Internet Sicherheit: Software und gesundes Misstrauen wehren Gefahren ab
Das Internet bietet nahezu unvorstellbare viele Möglichkeiten zur Information, Kommunikation und Unterhaltung. Allerdings lauern fast ebenso viele Gefahren. Während die Virenschreiber früherer Zeiten meist lediglich auf den zweifelhaften Ruhm aus waren, der ihnen möglicherweise zuteil wurde, wenn ihnen ein besonders aufsehenerregender Schädling gelungen war, sind heute kriminelle Banden am Werk, die von Profitgier getrieben werden.
Die in Umlauf gebrachte Malware dient daher überwiegend zur Bespitzelung der Nutzer.
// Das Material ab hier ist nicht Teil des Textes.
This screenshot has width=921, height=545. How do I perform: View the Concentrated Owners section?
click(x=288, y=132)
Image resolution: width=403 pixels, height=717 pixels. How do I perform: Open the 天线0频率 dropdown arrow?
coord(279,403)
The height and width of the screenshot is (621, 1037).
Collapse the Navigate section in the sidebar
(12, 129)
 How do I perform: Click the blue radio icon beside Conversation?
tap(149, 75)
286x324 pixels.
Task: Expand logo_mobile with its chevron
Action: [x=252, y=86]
Man bedient sich immer raffinierter Methoden, um Trojaner in den Umlauf zu bringen, mit deren Hilfe man dann Bankdaten, das Nutzerverhalten oder wichtige Unternehmens-Informationen erhalten kann.
Laut den Analysen der PandaLabs stellt sich der Methodenwechsel wie folgt dar: Während Viren und Würmer zwischen 2000 und 2005 mit den größten Epidemien ihre Blütezeit erreichten, haben sich in den vergangenen Jahren die Trojaner als effektivste Waffe der Cyber-Kriminellen entwickelt. Dabei nahm nicht nur die Masse der Trojaner in den vergangenen Jahren kontinuierlich zu, sondern auch der Variationsreichtum. Demnach erleichtert es die schnelle Verfügbarkeit der einfach zu programmierenden Trojaner-Varianten einer Familie den Internet-Betrügern, immer wieder neue Exemplare ohne großen Aufwand im Netz zu streuen. Nicht nur aufgrund ihrer Beschaffenheit, sondern auch wegen der hohen Anzahl an neuen Varianten sind Trojaner immer schwerer zu bekämpfen, vor allem in Kombination mit Rootkit-Techniken, die der Verheimlichung von schädlichen Aktionen in infizierten Systemen dienen.
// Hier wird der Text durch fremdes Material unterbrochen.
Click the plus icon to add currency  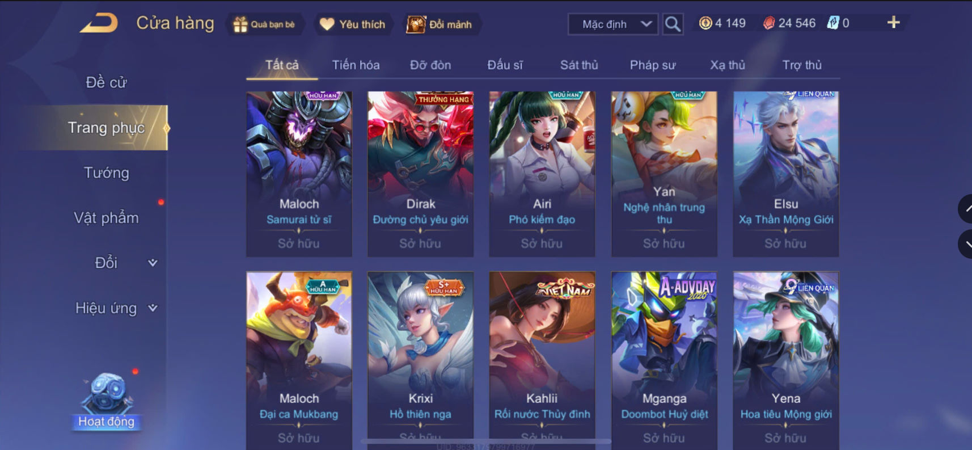click(x=893, y=23)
Es stehen verschiedenste kostenlose Tools zum Download bereit, um sich vor den Bedrohungen aus dem Internet zu schützen. Mit aktuellen Virenschutzprogrammen, Firewalls und Spywareschutz lässt sich der Rechner weitgehend gegen gängige Gefahren absichern. Da die Cyberkriminellen jedoch erstaunlich einfallsreich sind, ist es trotzdem angebracht, immer auch eine gute Portion Misstrauen bei allen Aktivitäten im Internet an den Tag zu legen, insbesondere wenn es um die Weitergabe persönlicher Daten geht.